- Directed by: Friz Freleng
- Starring: Mel Blanc (all voices)
- Edited by: Treg Brown
- Music by: Milt Franklyn
- Animation by: Virgil Ross Gerry Chiniquy Art Davis
- Layouts by: Hawley Pratt
- Backgrounds by: Tom O'Loughlin
- Color process: Technicolor
- Production company: Warner Bros. Cartoons
- Distributed by: Warner Bros. Pictures
- Release date: May 14, 1960;
- Running time: 7 minutes
- Country: United States
- Language: English

= Hyde and Go Tweet =

1960 film by Friz Freleng

Hyde and Go Tweet is a 1960 Warner Bros. Merrie Melodies animated short directed by Friz Freleng. All of the voices were performed by Mel Blanc. The short was released on May 14, 1960, and stars Tweety and Sylvester.

The short is the third directed by Freleng based on Robert Louis Stevenson's 1886 novella Strange Case of Dr. Jekyll and Mr. Hyde following Dr. Jerkyl's Hide (also starring Sylvester) and Hyde and Hare (starring Bugs Bunny). The title is a play on the game hide and go seek. It was featured in the film Daffy Duck's Quackbusters, with new animation showing Sylvester in Daffy Duck's office.

==Plot==
Sylvester is sleeping on the ledge of a tall building. He is just outside the window of the laboratory and office of mild-mannered Dr. Jekyll, who is shown entering the laboratory, drinking a Hyde Formula and briefly turning into a monstrous, evilly laughing alter-ego. Sylvester hears the laughter and awakens, startled, but when he looks inside the window, he sees only the re-transformed Jekyll departing the laboratory. Sylvester laughs it off and goes back to sleep.

Suddenly waking up, Sylvester tries to catch some pigeons, but to no avail. He then pursues his prey, Tweety, along the building's ledge. Tweety escapes into the laboratory and jumps into the Hyde Formula bottle. Sylvester demands that Tweety show himself, which he does, thanks to the Hyde formula, now as a crazy, evilly laughing giant bird-monster that begins chasing Sylvester.

For most of the rest of the cartoon, Tweety frequently switches between his usual, innocent self (which Sylvester chases) and the evil bird-monster (from which Sylvester runs away).
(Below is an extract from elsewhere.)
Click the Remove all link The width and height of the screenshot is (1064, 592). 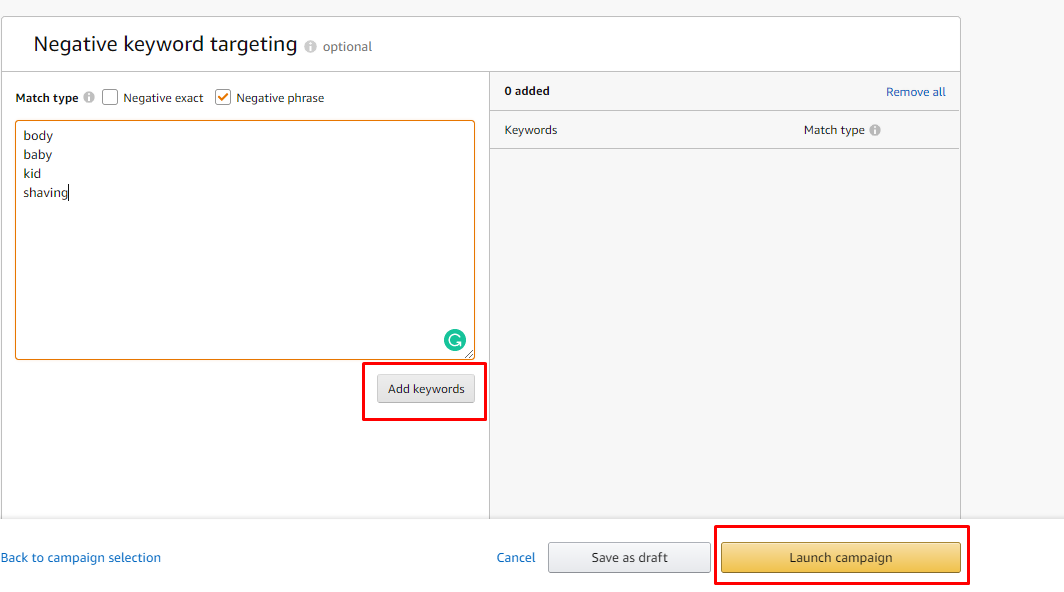coord(915,92)
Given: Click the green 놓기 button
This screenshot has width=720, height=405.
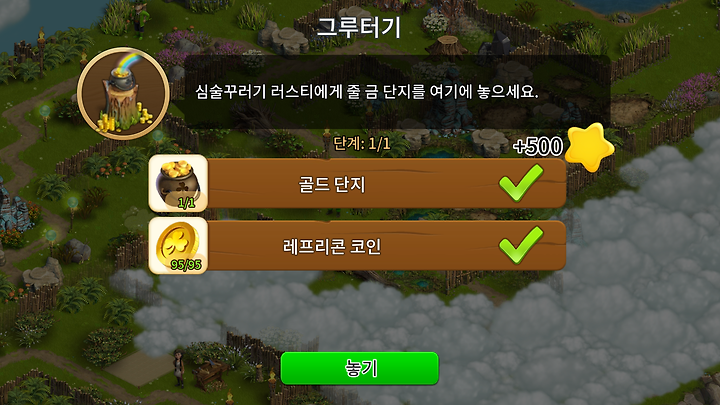Looking at the screenshot, I should (360, 368).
After several back-and-forth chases (which includes Sylvester being tricked by the normal Tweety into running into an out of order chute for an elevator, as well as jumping out a window to escape the evil bird-monster form), Sylvester nabs a normal-sized Tweety. The cat, unaware of his potential meal and the monster are one and the same, locks himself in a small kitchen, throws the key out the window to make sure that Tweety "don't get out and that 'goon' don't get in," and begins to make Tweety into a sandwich. But while Sylvester is searching for some ketchup, Tweety changes back into his menacing, Hyde-like self and devours his adversary whole in a single gulp ("What? No ketchup? Well, I guess I'll just have to eat you without keeeETCH...!"). Finally realizing that the monstrous bird is Tweety, Sylvester frees himself and desperately tries to escape from the room.
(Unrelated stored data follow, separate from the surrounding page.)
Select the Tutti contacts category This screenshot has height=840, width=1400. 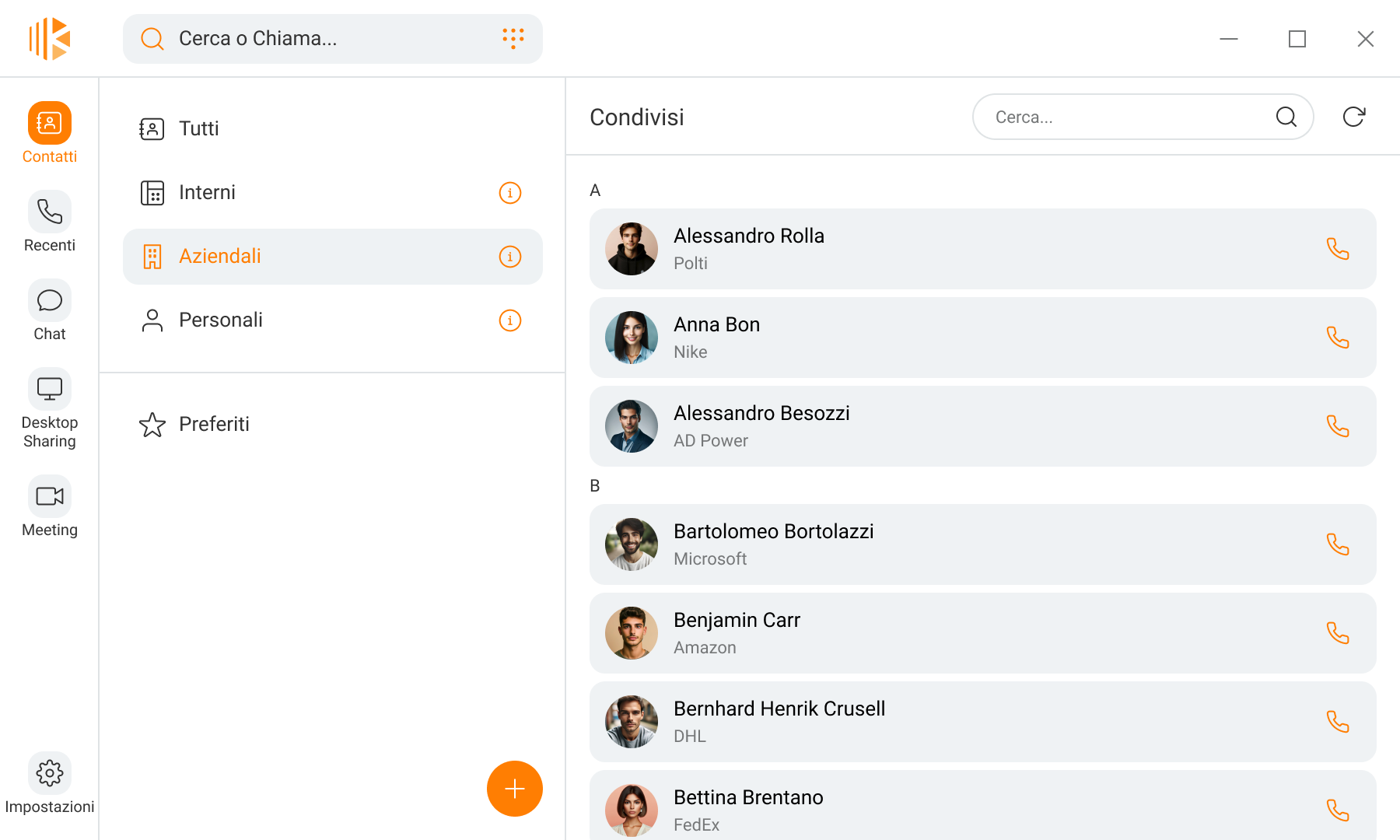[199, 129]
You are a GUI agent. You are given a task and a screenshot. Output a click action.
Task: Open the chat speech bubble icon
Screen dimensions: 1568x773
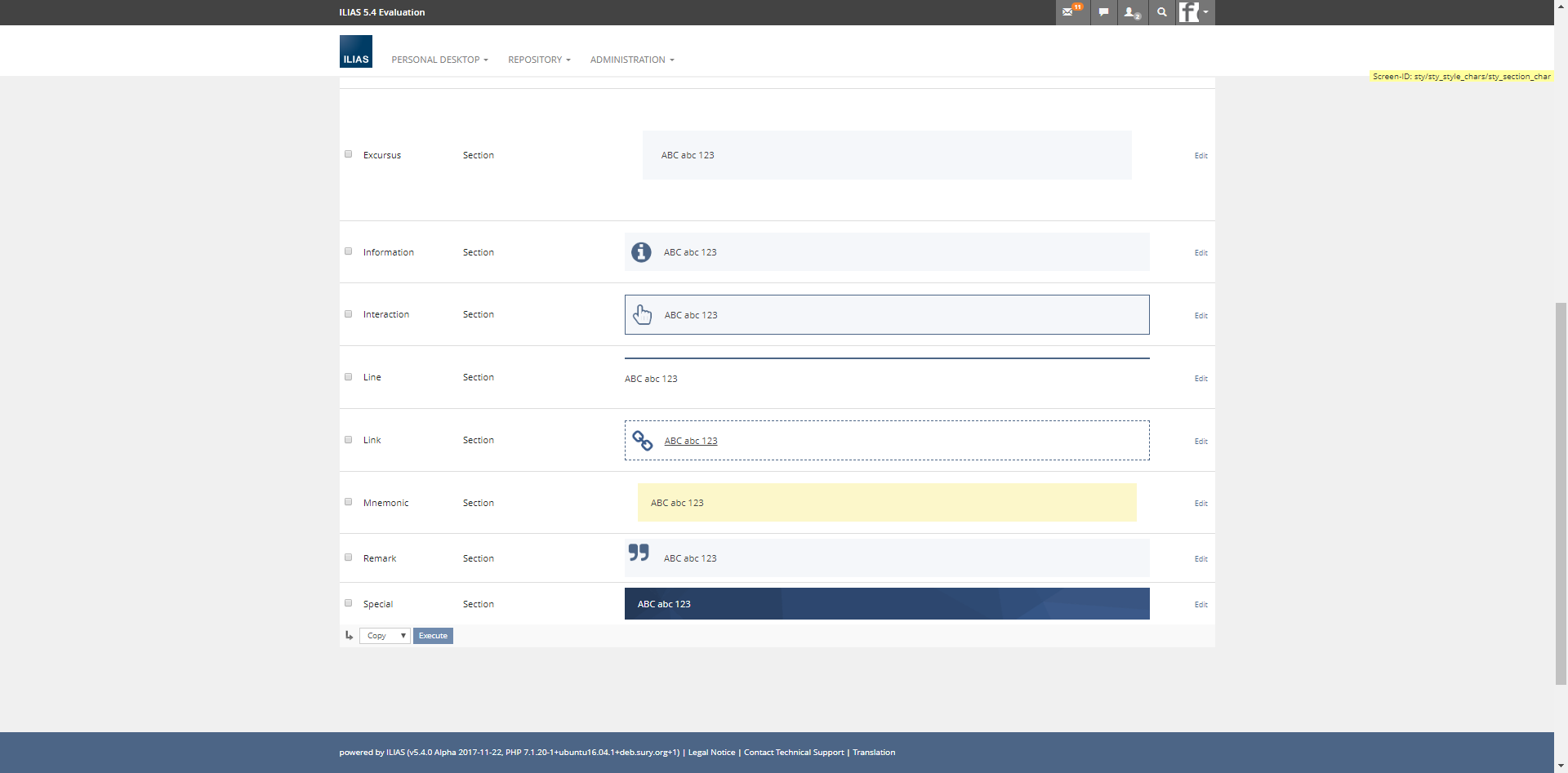click(x=1103, y=12)
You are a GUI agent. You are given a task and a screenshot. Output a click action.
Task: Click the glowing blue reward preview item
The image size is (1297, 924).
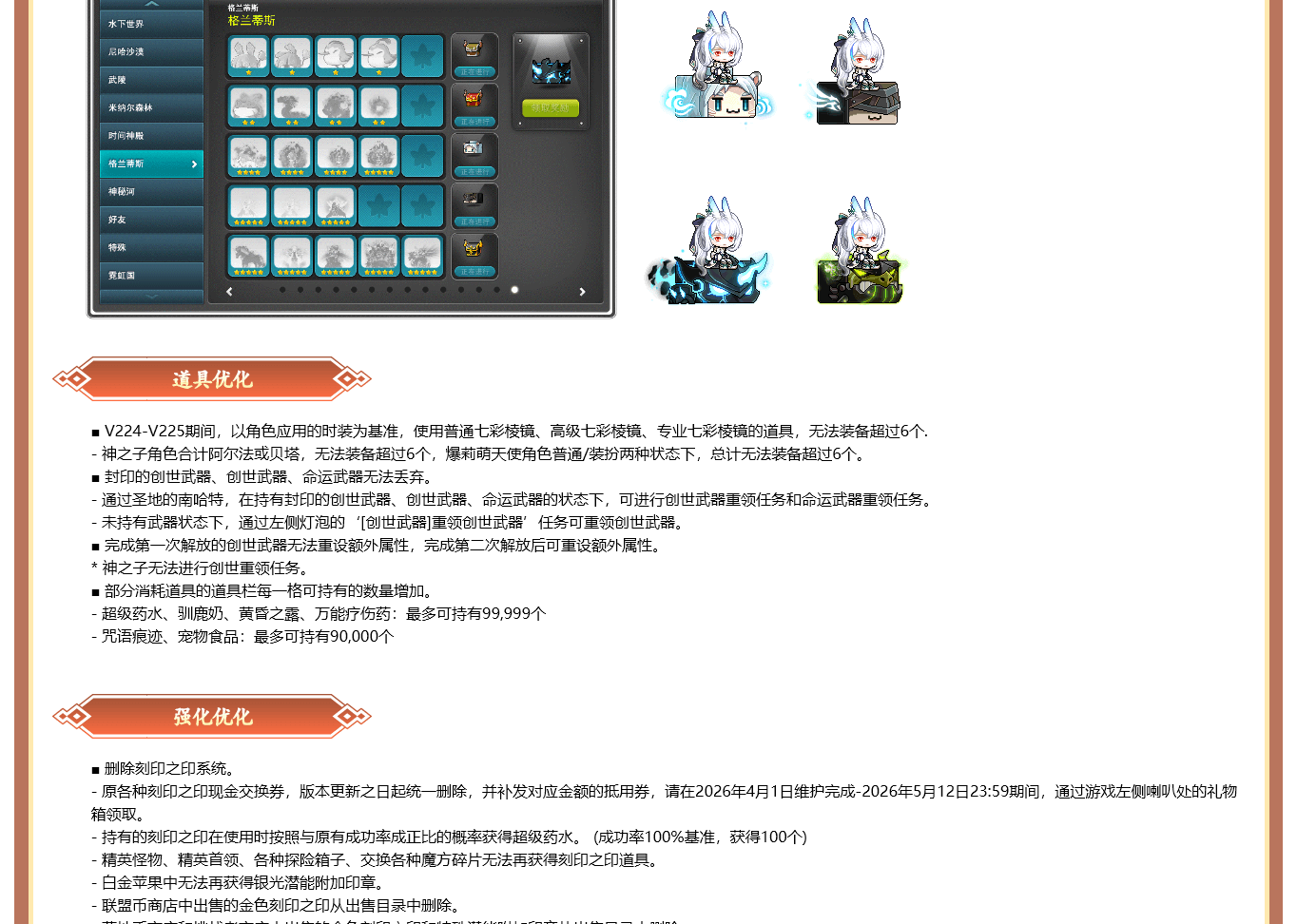pos(551,70)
Just then, Sylvester awakens to realize that this whole experience was only a nightmare and to see a normal-sized Tweety struggling to fly to the ledge of the building. Fearing the events of his nightmare are about to come true, Sylvester cries out and runs through a brick wall to escape ("Help! Save me! Ah, ah, ah! Save me! He's a killer! HELP!!!"). Two cats (variants of two of the cats in Birds Anonymous) observe his action and each remark "Most outrageous exhibition of wanton cowardice." and "Tsk, tsk, tsk, tsk, tsk...Shameful." Tweety agrees on that, closing the cartoon by telling the audience, "Yeah, shameful!"

==Home media==
This short is available on the Looney Tunes Collector's Choice: Volume 4 Blu-ray.